DCTX-Conformer: Dynamic context carry-over for low latency unified streaming and non-streaming Conformer ASR
This work addresses a key bottleneck in low-latency speech recognition for real-time applications, representing an incremental improvement over existing unified systems.
The paper tackled the performance gap between streaming and non-streaming ASR systems by proposing a dynamic contextual carry-over mechanism in a unified Conformer-based model, achieving a 25.0% relative reduction in word error rate with minimal latency impact.

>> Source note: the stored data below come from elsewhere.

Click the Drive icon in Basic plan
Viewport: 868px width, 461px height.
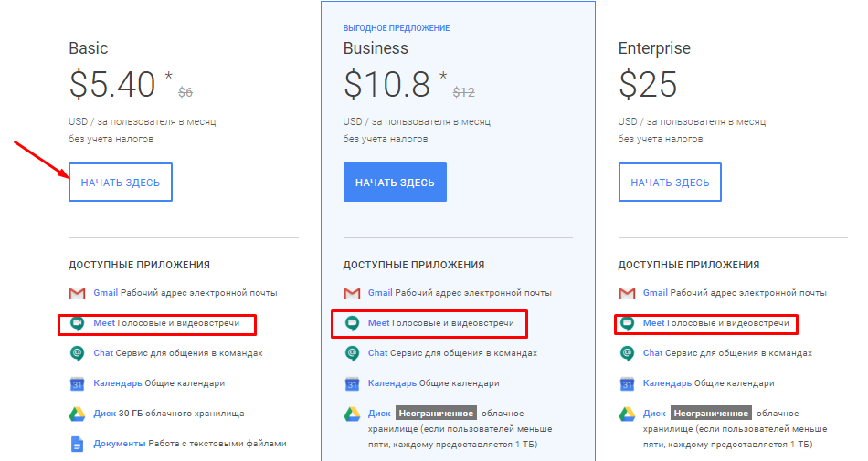click(x=77, y=414)
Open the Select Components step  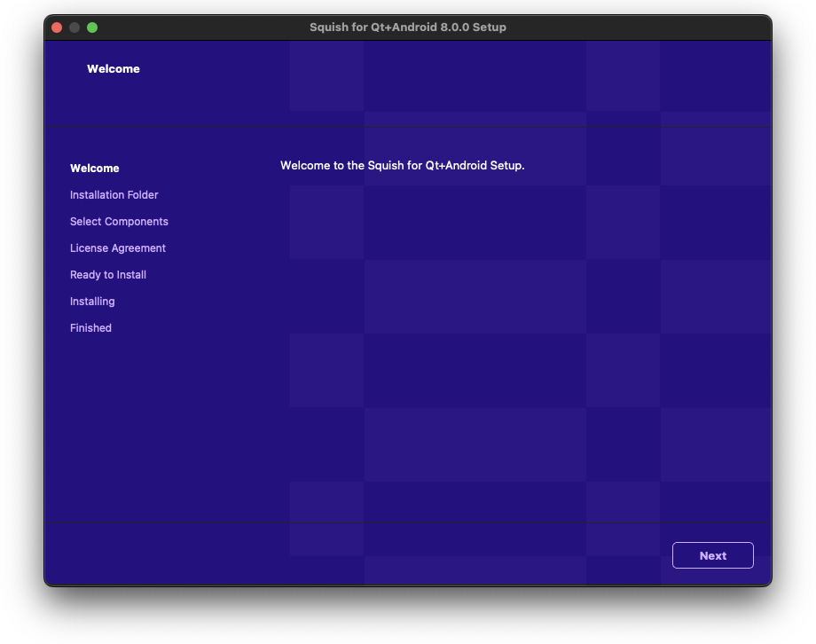[119, 221]
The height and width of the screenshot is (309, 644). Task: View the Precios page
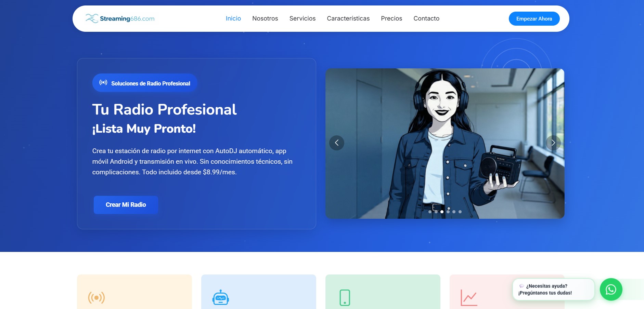[x=391, y=18]
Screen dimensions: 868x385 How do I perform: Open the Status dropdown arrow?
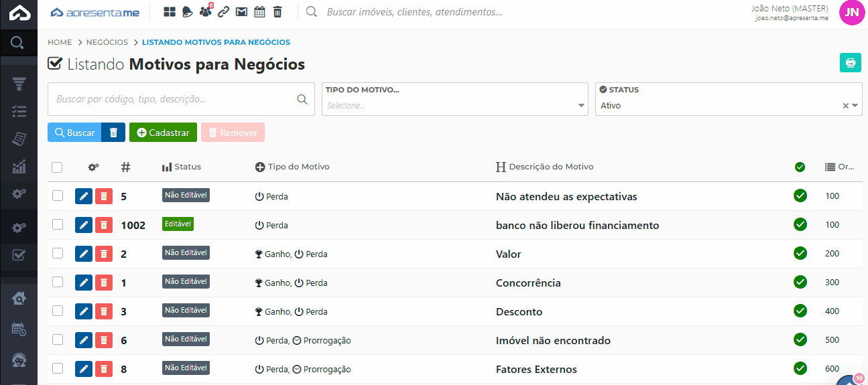(x=855, y=106)
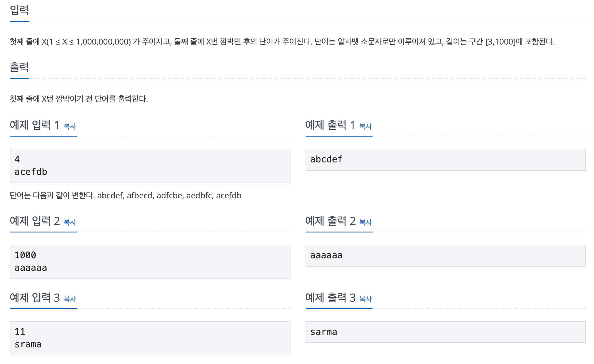Click the 출력 section heading
The width and height of the screenshot is (594, 364).
tap(19, 67)
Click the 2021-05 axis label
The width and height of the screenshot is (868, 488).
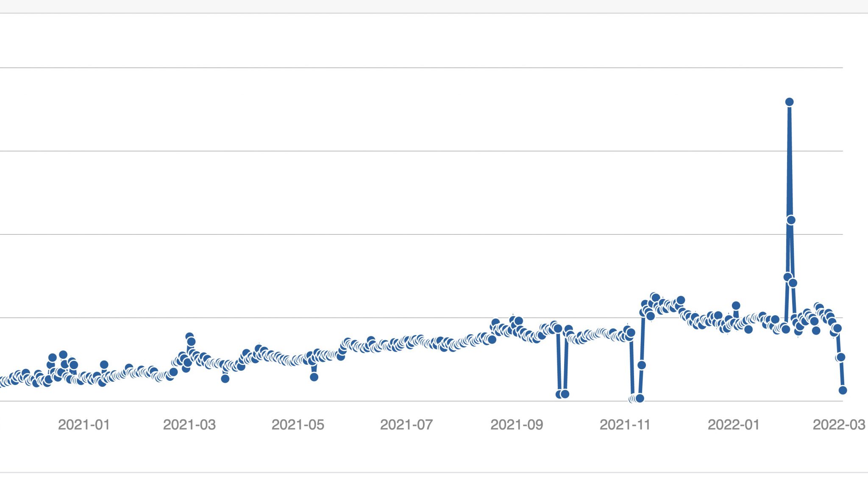point(298,424)
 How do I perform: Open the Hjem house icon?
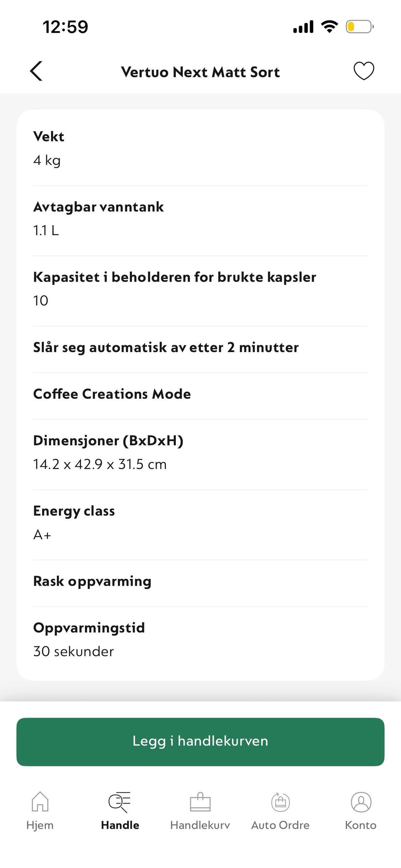pos(40,802)
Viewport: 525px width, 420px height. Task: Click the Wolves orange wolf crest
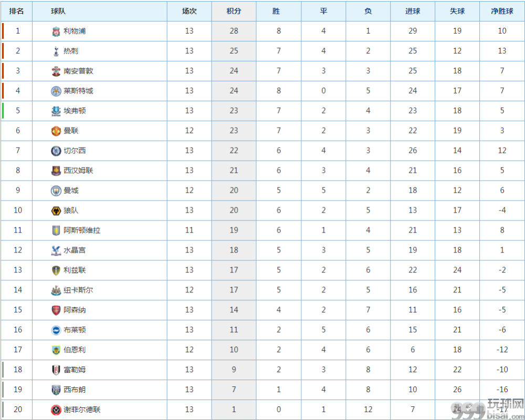(56, 211)
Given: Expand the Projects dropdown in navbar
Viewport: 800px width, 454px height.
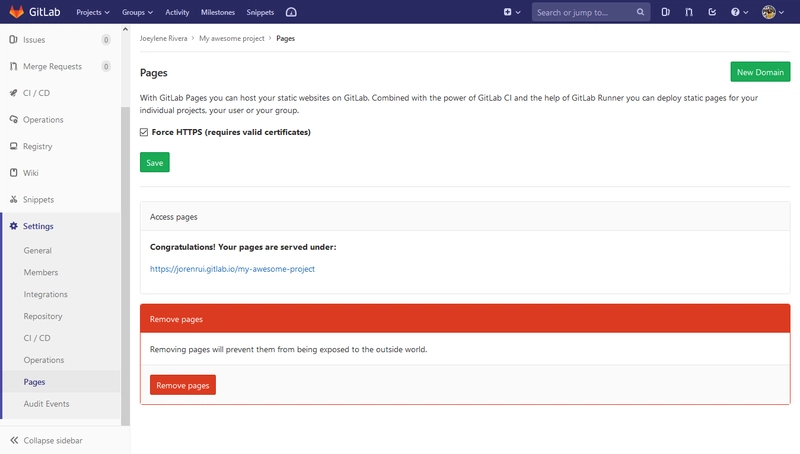Looking at the screenshot, I should tap(93, 12).
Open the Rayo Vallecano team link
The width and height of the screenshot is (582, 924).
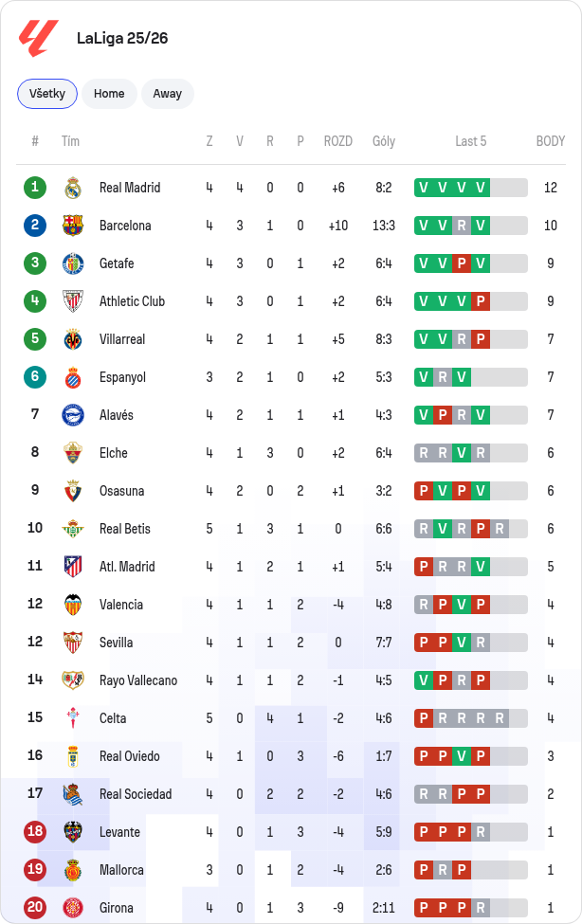click(x=138, y=680)
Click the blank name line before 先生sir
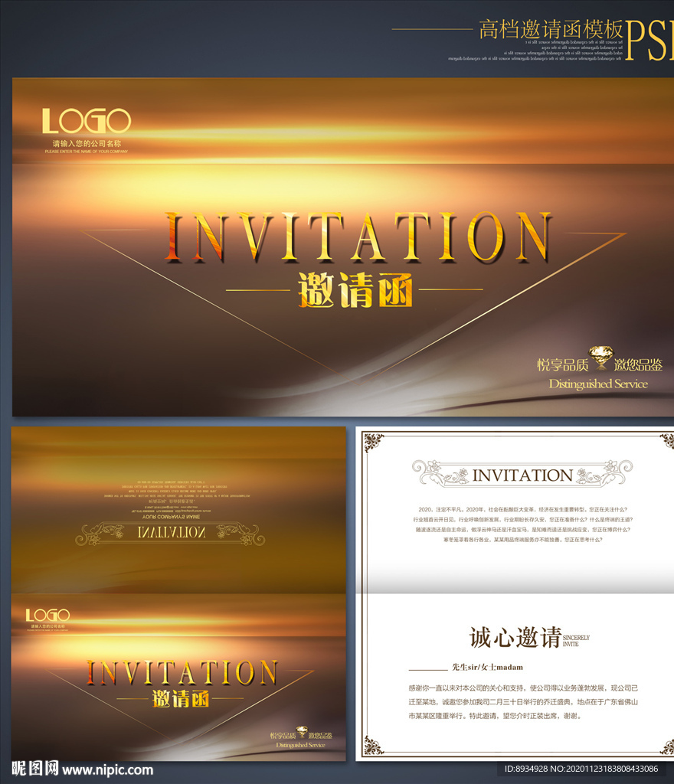The width and height of the screenshot is (674, 784). pos(428,668)
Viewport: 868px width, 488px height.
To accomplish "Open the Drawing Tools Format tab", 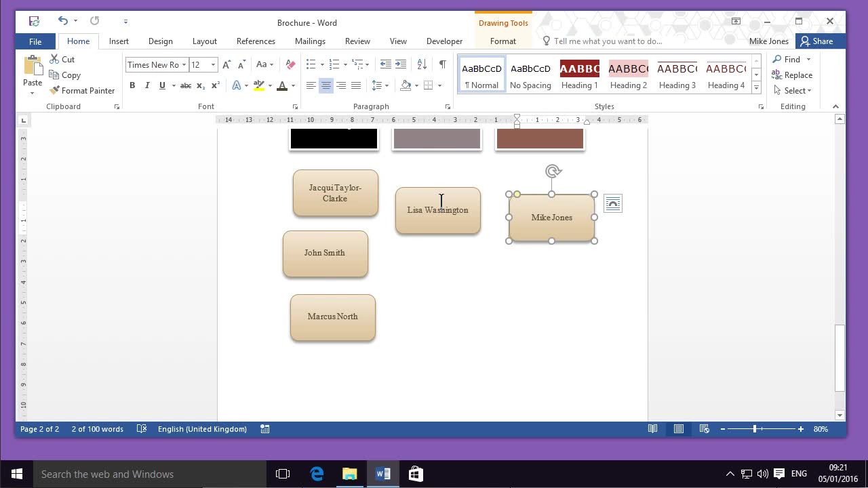I will [502, 41].
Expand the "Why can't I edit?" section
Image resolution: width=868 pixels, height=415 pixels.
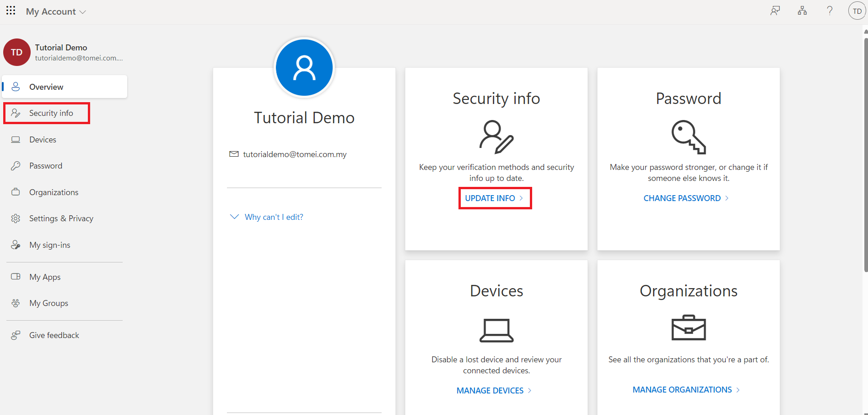(267, 217)
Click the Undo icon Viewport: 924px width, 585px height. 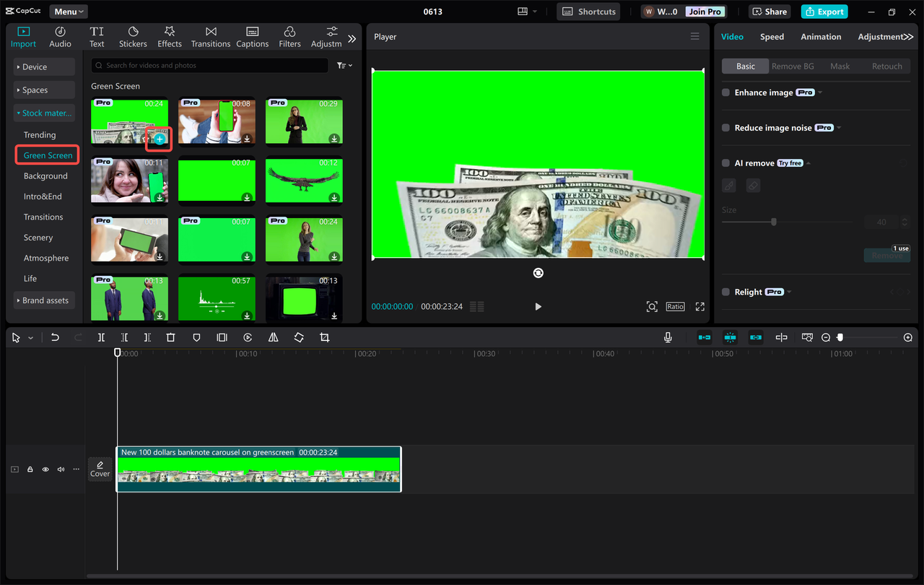coord(55,337)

Conformer-based end-to-end models have become ubiquitous these days and are commonly used in both streaming and non-streaming automatic speech recognition (ASR). Techniques like dual-mode and dynamic chunk training helped unify streaming and non-streaming systems. However, there remains a performance gap between streaming with a full and limited past context. To address this issue, we propose the integration of a novel dynamic contextual carry-over mechanism in a state-of-the-art (SOTA) unified ASR system. Our proposed dynamic context Conformer (DCTX-Conformer) utilizes a non-overlapping contextual carry-over mechanism that takes into account both the left context of a chunk and one or more preceding context embeddings. We outperform the SOTA by a relative 25.0% word error rate, with a negligible latency impact due to the additional context embeddings.